_Description of the task_
Pick out every row below that contains the word "list", and copy each one in full.

_Exercise input_

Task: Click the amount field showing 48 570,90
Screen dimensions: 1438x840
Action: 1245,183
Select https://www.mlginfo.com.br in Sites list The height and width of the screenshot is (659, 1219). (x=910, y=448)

---

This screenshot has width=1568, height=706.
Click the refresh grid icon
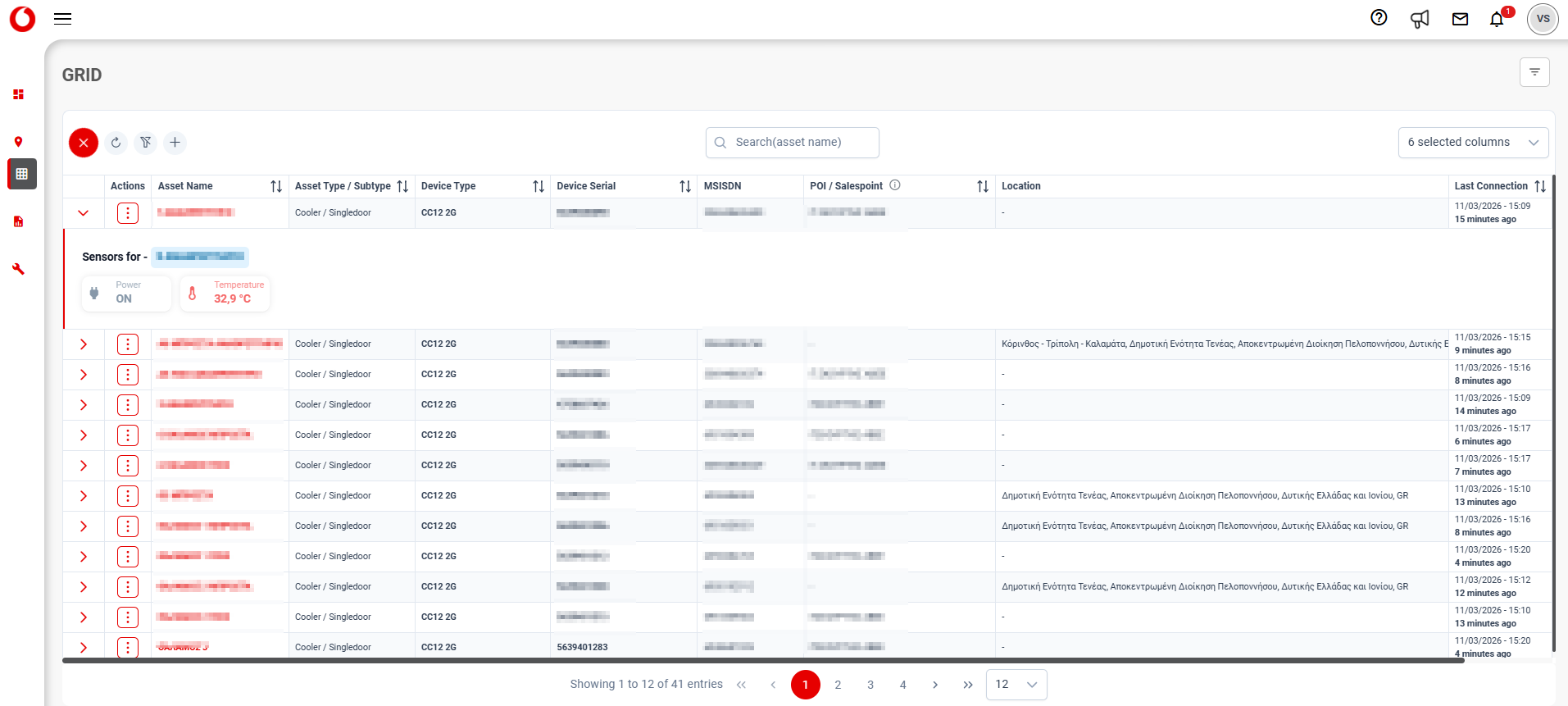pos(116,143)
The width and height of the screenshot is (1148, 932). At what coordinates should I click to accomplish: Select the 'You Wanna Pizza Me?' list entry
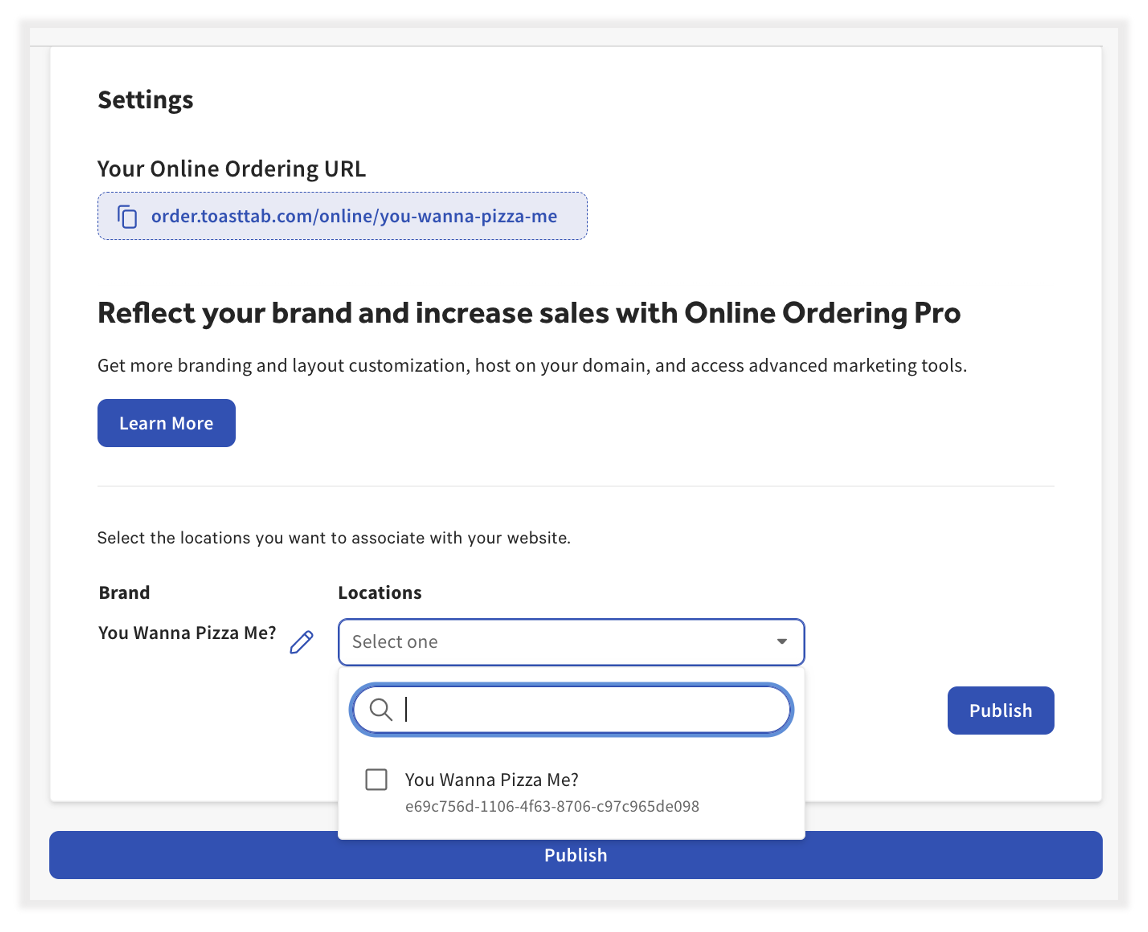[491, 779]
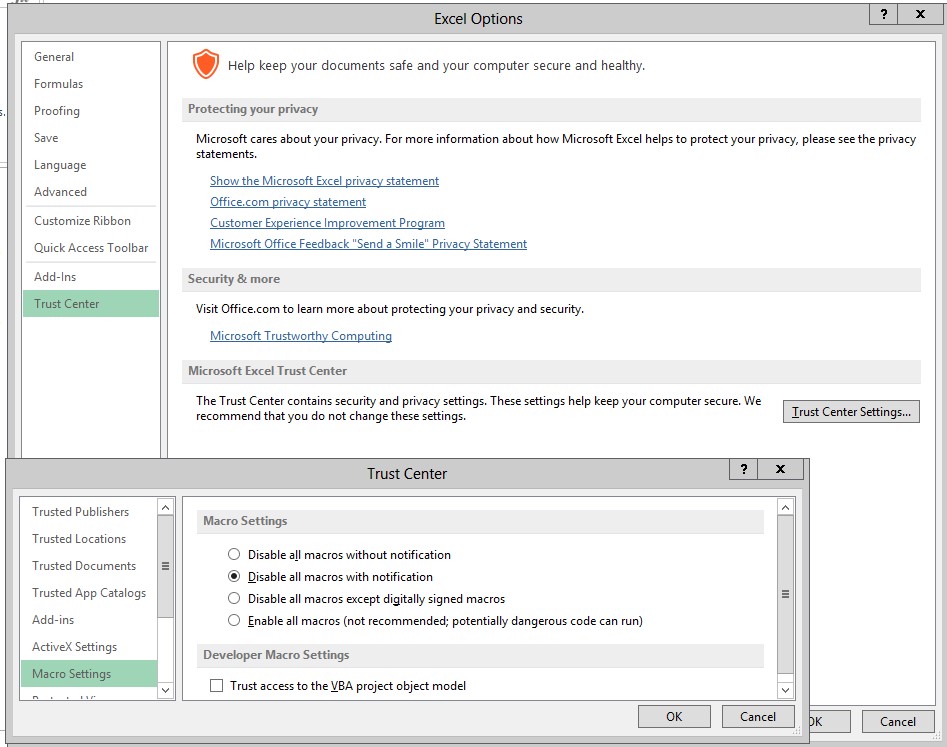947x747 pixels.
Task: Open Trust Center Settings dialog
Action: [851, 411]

==

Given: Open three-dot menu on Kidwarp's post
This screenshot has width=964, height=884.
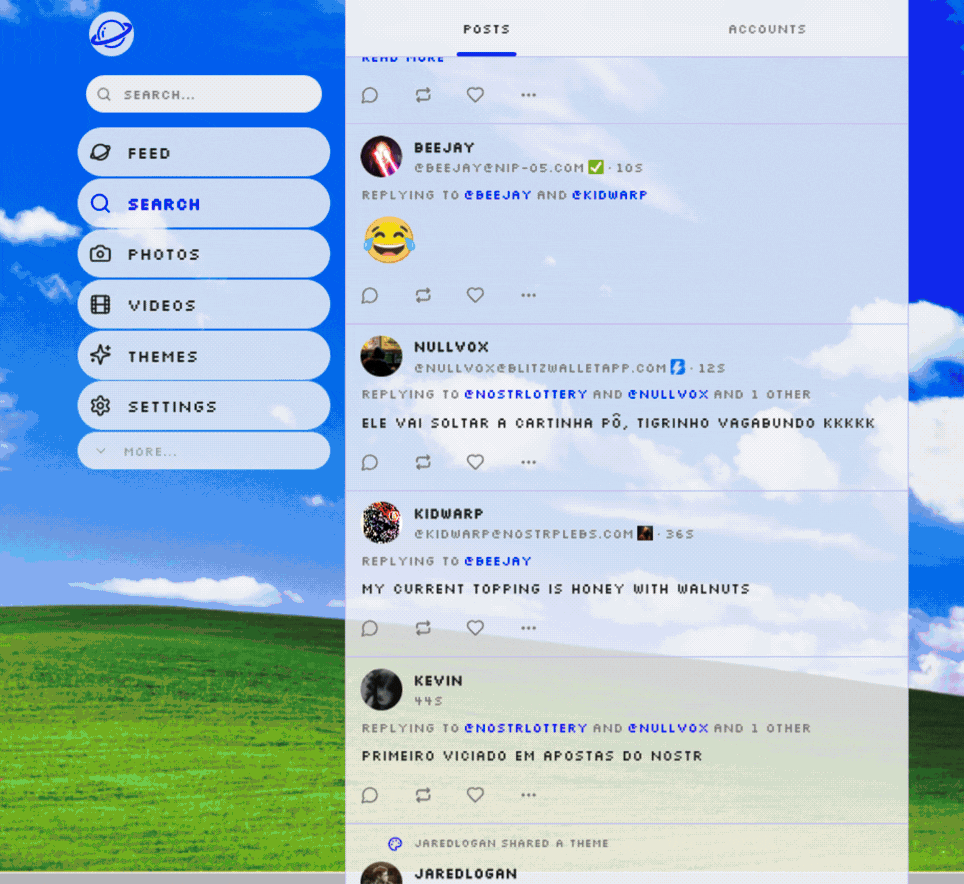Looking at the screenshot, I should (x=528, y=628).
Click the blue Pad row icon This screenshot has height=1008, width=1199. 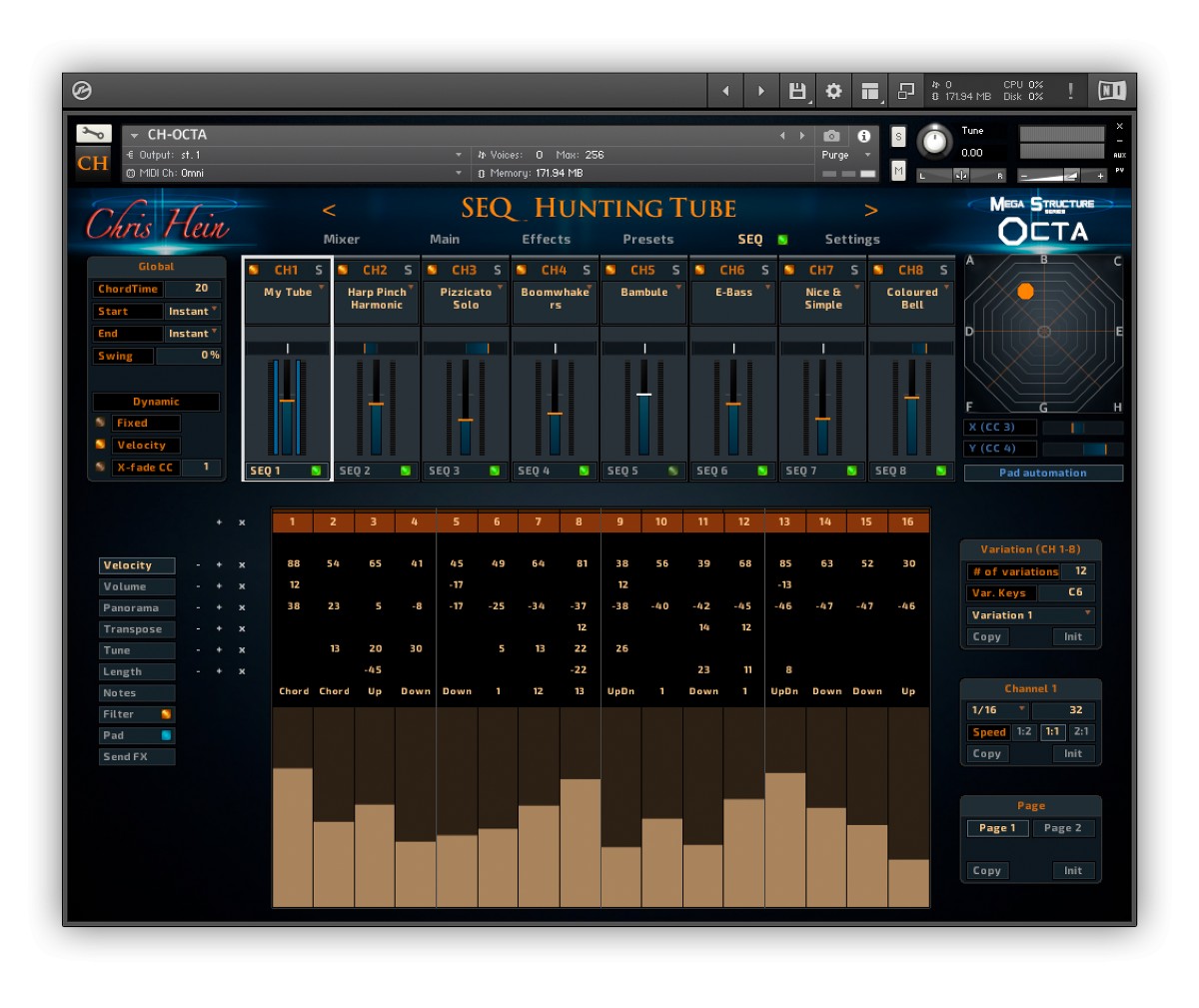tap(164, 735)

_Response_
Select https://www.mlginfo.com.br in Sites list The height and width of the screenshot is (659, 1219). (x=910, y=448)
The width and height of the screenshot is (1148, 932). At what coordinates should I click to accomplish: Select the 'You Wanna Pizza Me?' list entry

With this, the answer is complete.